SOURCE EXTRACT ->
____
As I hit my month long introspective journey, I’m struck by the footprints I’ve laid down before and what impact I will leave as I walk currently. The details elude me, leaving only the sensation of their vague echoes.

This season marks two transformation cycles, both in nature with Autumn descending upon my home and from within as I enter the month long sojourn that is Opet. As the leaves change their colors and fall, the pieces within me either breakaway, fall in to place, or create something new. Each time I have celebrated Opet there has been the creation or destruction of the defining factors which I am able to weave my path.

However, this year brings unknown factors and results I am not able to predict nor have a guide for.The main reason why the expectations are different are due to the new focuses I have decided to work on to develop myself.

I snicker a little bit at this detail. My Opet is the celebration and a rigorous work period with the Theban triad. The members function within the unseen places and along secretive paths. Their focus is on the work within silence and the hidden. Mut has always been a caring and guiding force in my life when I have encountered/worked with Her. Amon-Re and Khons have been part of my personal retinue for some time, however that bond was deepened this year with the oaths I took on Wep Ronpet . The two of them have a tendency to make everything interesting.
____
DATA ->

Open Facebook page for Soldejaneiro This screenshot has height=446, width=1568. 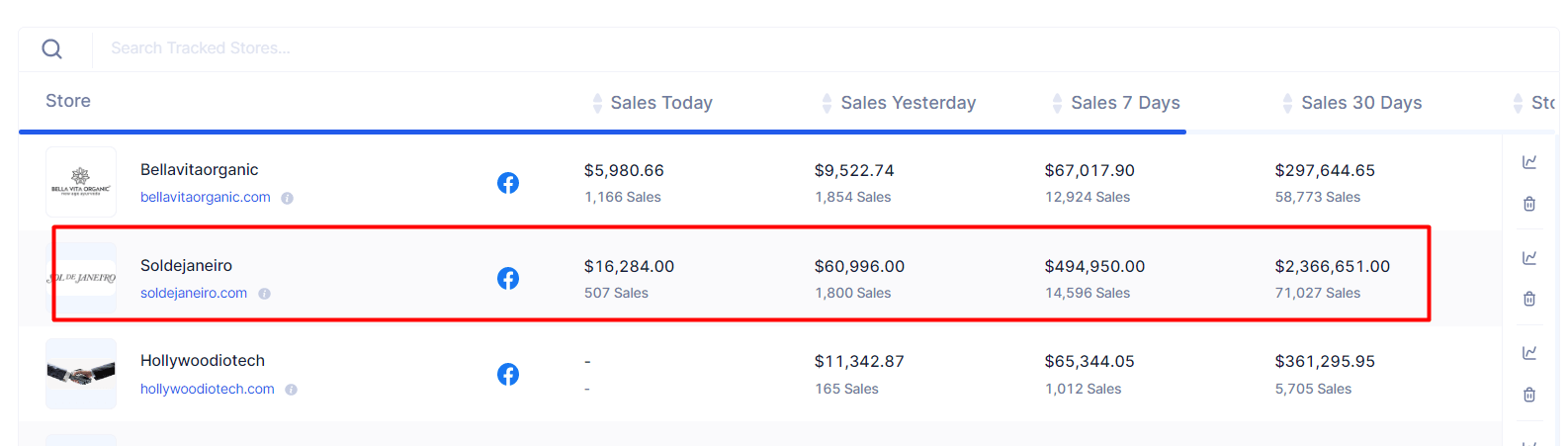click(508, 279)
____
GIVEN INSTRUCTION -> In the passage about Opet, why does the writer expect this year's observance to differ from earlier ones? Answer in one to three sentences. Rely only on the passage about Opet.

SOLUTION -> The writer expects this year's Opet to bring unknown factors and results they cannot predict or find a guide for. The main reason is the new focuses they have decided to work on to develop themselves.